Because $G$ is the Fourier transform of a function with compact support, you probably must use the inequality from the Paley-Wiener theorem somehow. In our case, the inequality is $|G(z)| \leq C e^{|\operatorname{Im} z|}$ with $C=2\max_{[-1,1]}|g(t)|$.

Below, I try to use this inequality together with your assumption $G(z)=e^{h(z)}P(z)$ to derive a contradiction. Because this is homework, there is probably a much simpler solution. I wasn't even aware of the Borel–Carathéodory theorem, which is used to prove the missing part in the answer to the follow up question.

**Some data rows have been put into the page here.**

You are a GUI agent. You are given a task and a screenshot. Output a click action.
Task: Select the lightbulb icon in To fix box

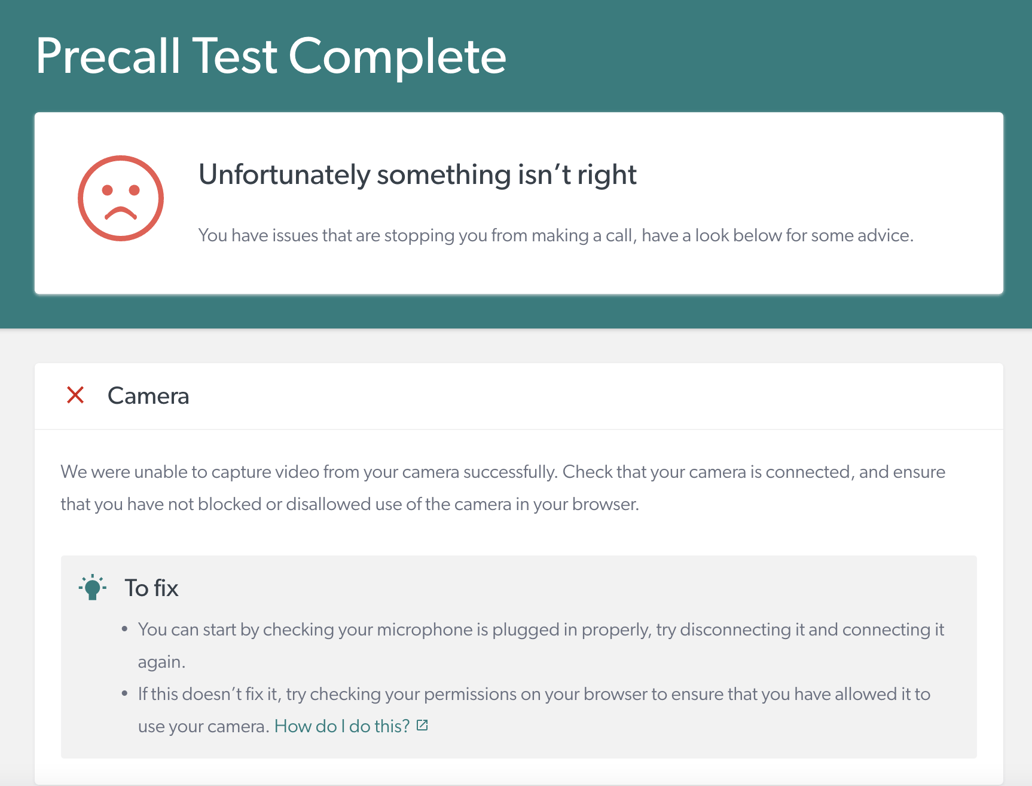pyautogui.click(x=92, y=587)
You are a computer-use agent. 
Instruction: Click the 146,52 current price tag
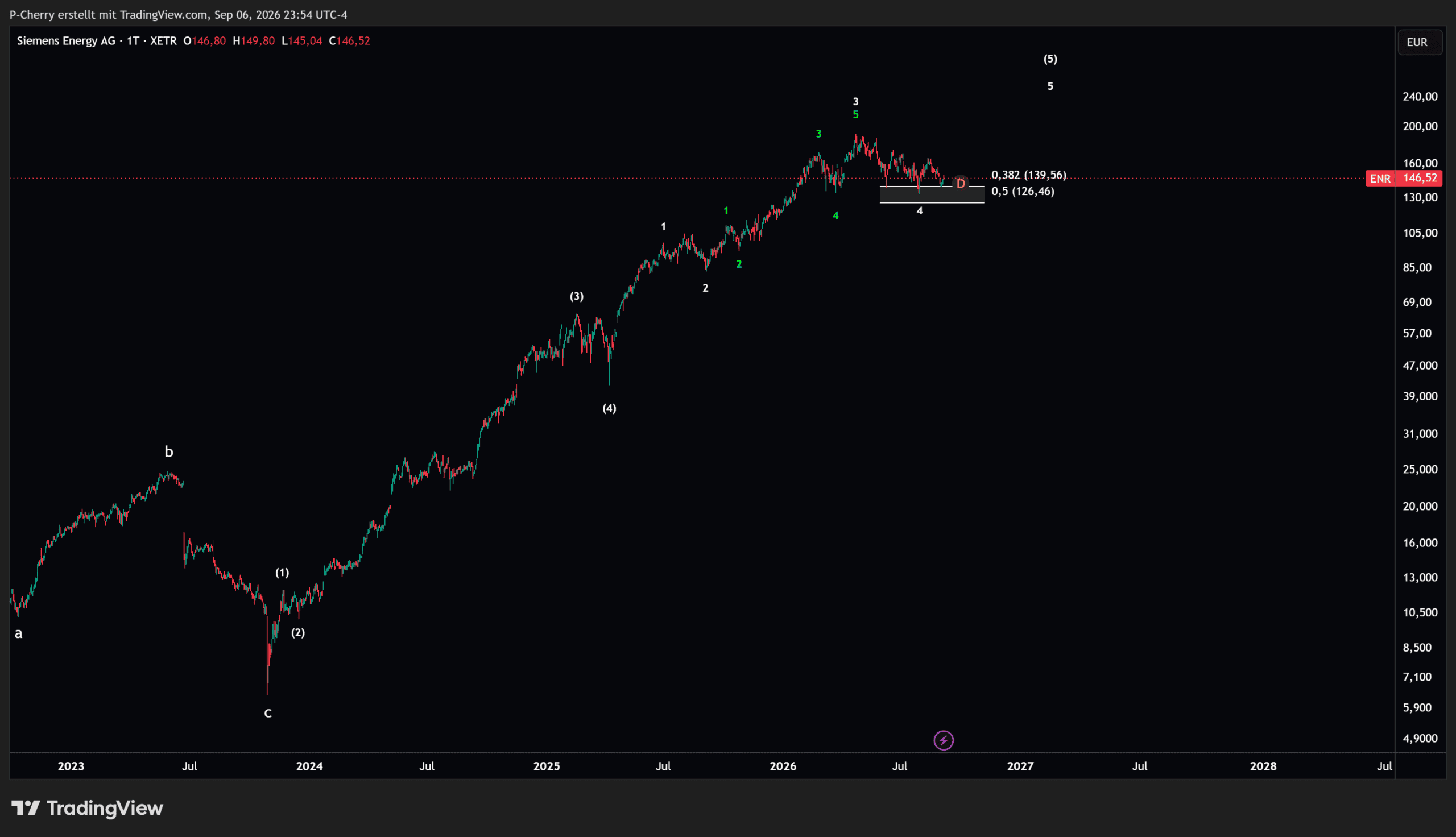tap(1420, 178)
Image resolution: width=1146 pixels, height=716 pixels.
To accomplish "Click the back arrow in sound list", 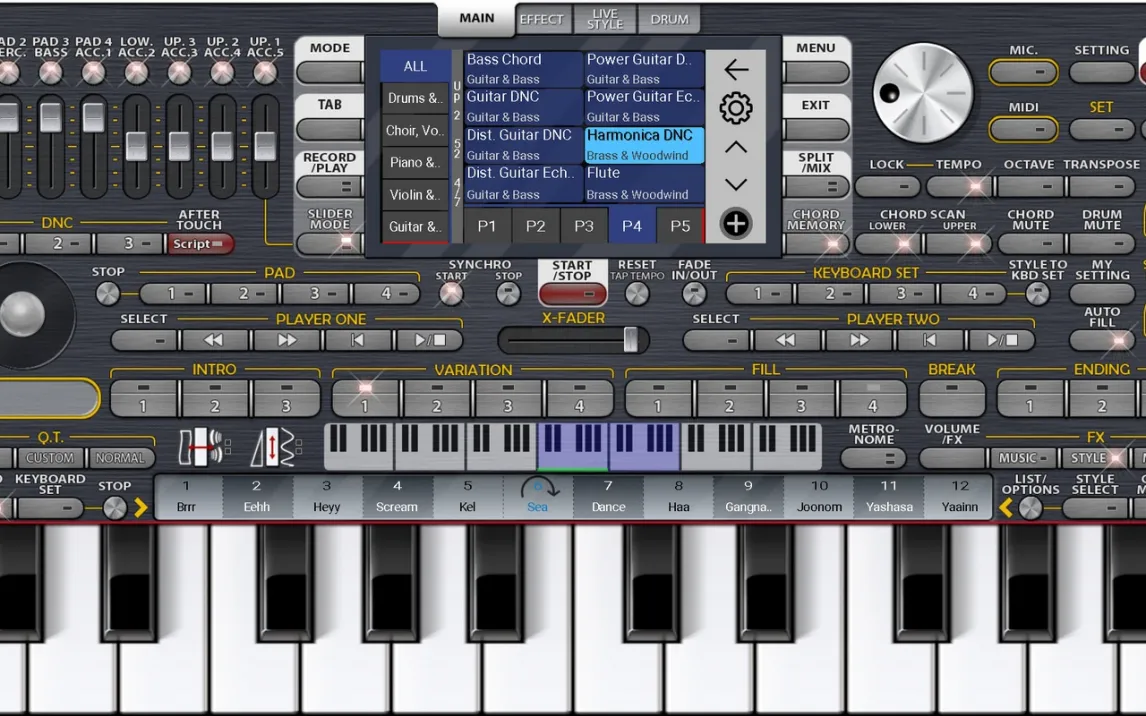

With $G(z)=e^{h(z)}P(z)$, we get $\operatorname{Re} h(z) + \log|P(z)/C| \leq |\operatorname{Im} z|$. The term $\log|P(z)/C|$ is bounded from below for $|z| \geq R$, if all zeros of $P(z)$ are contained within $|z| < R$. So we have $$\operatorname{Re} h(z) \leq |\operatorname{Im} z|+c \qquad \forall|z|\geq R$$

Now some strong theorem (like the Big Picard Theorem) is needed to show that this implies that $h(z)$ can't have an essential singularity at infinity. The answer to this follow up question shows that we could conclude this from $$\operatorname{Re}(f(z))\leq |z|^n\quad \forall z\in \mathbb{C}$$ With $c':=\max_{|z|\leq R}|h(z)|$, the function $f(z):=h(z)-c-c'$ satisfies this inequality, so neither $f(z)$ nor $h(z)$ can have an essential singularity at infinity. Because $h(z)$ can't have an essential singularity at infinity, it must be of the form $h(z)=i\alpha z + b$ with $\alpha \in [-1,1]$. But then $G(z)$ doesn't satisfy $\lim_{x \to \pm \infty} G(x) = 0$, so we have a contradiction.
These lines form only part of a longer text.